**PROBLEM DESCRIPTION:**
Report every line of the data below that contains the string "sidebar".

Data for locating displayed items:
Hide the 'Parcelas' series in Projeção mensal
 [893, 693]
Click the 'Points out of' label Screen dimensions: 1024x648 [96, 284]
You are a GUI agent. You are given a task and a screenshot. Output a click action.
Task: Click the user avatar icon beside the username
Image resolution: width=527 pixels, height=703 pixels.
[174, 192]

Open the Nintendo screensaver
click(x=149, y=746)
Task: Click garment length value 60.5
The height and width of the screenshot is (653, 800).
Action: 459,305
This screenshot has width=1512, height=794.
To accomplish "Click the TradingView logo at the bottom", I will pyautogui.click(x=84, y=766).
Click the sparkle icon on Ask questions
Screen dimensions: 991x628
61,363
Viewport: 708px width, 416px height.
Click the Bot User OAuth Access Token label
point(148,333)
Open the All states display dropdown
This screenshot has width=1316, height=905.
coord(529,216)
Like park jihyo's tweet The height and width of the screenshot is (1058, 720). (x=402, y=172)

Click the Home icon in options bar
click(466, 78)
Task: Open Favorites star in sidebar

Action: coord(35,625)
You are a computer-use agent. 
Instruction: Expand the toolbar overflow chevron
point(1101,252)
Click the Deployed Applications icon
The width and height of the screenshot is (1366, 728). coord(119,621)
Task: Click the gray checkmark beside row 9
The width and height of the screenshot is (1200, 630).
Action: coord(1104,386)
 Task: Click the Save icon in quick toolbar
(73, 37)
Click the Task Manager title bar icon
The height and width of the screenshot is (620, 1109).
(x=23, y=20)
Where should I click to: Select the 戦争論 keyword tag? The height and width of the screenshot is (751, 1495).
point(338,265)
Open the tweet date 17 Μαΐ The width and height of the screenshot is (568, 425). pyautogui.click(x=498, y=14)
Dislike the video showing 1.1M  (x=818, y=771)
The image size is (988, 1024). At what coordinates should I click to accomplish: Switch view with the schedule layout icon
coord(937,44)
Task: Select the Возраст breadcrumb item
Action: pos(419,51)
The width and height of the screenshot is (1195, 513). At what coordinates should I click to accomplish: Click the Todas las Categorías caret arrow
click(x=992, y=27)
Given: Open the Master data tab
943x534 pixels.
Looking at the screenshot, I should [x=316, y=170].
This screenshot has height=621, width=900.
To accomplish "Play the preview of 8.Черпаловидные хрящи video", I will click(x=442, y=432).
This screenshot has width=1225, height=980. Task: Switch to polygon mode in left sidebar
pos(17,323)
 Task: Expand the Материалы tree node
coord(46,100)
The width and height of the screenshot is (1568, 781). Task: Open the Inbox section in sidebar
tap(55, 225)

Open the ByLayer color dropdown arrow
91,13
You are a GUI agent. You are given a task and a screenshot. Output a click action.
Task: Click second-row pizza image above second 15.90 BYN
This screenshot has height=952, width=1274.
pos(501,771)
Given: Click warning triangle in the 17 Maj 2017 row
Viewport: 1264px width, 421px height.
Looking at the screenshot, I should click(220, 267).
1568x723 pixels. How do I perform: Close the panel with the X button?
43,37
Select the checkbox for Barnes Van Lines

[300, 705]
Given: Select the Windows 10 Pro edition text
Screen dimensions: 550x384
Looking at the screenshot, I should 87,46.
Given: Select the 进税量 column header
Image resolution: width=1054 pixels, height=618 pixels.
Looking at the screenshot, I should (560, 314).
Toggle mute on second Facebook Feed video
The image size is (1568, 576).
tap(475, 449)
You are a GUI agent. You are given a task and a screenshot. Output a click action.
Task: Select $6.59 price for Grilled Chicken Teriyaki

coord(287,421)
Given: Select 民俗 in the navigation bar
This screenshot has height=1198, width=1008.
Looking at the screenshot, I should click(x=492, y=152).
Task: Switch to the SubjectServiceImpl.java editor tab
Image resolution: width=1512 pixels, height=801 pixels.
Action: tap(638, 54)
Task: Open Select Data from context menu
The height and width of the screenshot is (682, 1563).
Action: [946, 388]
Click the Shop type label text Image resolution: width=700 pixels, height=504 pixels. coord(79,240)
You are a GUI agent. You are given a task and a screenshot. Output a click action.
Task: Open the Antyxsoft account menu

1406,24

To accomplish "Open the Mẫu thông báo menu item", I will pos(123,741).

**SOLUTION FOR THIS PROBLEM:**
Task: Open Favorites star in sidebar
This screenshot has width=1225, height=980. Task: Switch to polygon mode in left sidebar
The width and height of the screenshot is (1568, 781). Task: Open the Inbox section in sidebar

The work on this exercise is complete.